Excluding Amazon KMS events from a trail

To provide a record of the use and management of their Amazon KMS resources, most Amazon KMS users rely on the events in a CloudTrail trail. The trail can be an valuable source of data for auditing critical events, such as creating, disabling, and deleting Amazon KMS keys, changing key policy, and the use of your KMS keys by Amazon services on your behalf. In some cases, the metadata in a CloudTrail log entry, such as the encryption context in an encryption operation, can help you to avoid or resolve errors.

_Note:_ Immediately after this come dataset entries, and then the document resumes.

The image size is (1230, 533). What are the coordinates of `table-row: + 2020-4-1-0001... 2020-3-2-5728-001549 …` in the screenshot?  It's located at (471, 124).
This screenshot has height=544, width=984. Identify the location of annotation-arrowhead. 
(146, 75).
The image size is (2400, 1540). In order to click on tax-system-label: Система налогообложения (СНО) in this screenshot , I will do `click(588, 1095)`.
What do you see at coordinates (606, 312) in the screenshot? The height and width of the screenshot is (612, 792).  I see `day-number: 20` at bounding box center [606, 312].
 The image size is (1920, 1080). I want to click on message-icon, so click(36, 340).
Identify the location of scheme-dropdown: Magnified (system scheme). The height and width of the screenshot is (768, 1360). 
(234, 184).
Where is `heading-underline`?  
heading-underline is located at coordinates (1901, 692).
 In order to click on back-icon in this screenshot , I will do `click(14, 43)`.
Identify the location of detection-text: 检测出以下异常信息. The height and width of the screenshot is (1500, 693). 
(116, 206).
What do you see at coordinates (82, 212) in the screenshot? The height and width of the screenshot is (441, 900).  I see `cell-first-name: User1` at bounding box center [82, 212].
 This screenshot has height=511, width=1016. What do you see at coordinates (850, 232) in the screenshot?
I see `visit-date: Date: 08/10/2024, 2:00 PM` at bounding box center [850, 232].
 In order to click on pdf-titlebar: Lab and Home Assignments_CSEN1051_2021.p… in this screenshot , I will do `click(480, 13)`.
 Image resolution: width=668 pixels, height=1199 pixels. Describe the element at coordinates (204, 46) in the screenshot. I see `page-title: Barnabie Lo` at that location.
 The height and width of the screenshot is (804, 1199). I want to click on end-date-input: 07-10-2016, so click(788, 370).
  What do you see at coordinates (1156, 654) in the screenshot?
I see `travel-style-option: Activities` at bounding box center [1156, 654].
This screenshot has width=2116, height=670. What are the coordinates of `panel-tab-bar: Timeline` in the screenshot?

However, because Amazon KMS can generate a large number of events, Amazon CloudTrail lets you exclude Amazon KMS events from a trail. This per-trail setting excludes all Amazon KMS events; you cannot exclude particular Amazon KMS events.

Warning

Excluding Amazon KMS events from a CloudTrail Log can obscure actions that use your KMS keys. Be cautious when giving principals the cloudtrail:PutEventSelectors permission that is required to perform this operation.

To exclude Amazon KMS events from a trail:

You can disable this exclusion at any time by changing the console setting or the event selectors for a trail. The trail will then start recording Amazon KMS events. However, it cannot recover Amazon KMS events that occurred while the exclusion was effective.

When you exclude Amazon KMS events by using the console or API, the resulting CloudTrail PutEventSelectors API operation is also logged in your CloudTrail Logs. If Amazon KMS events don't appear in your CloudTrail Logs, look for a PutEventSelectors event with the ExcludeManagementEventSources attribute set to kms.amazonaws.com.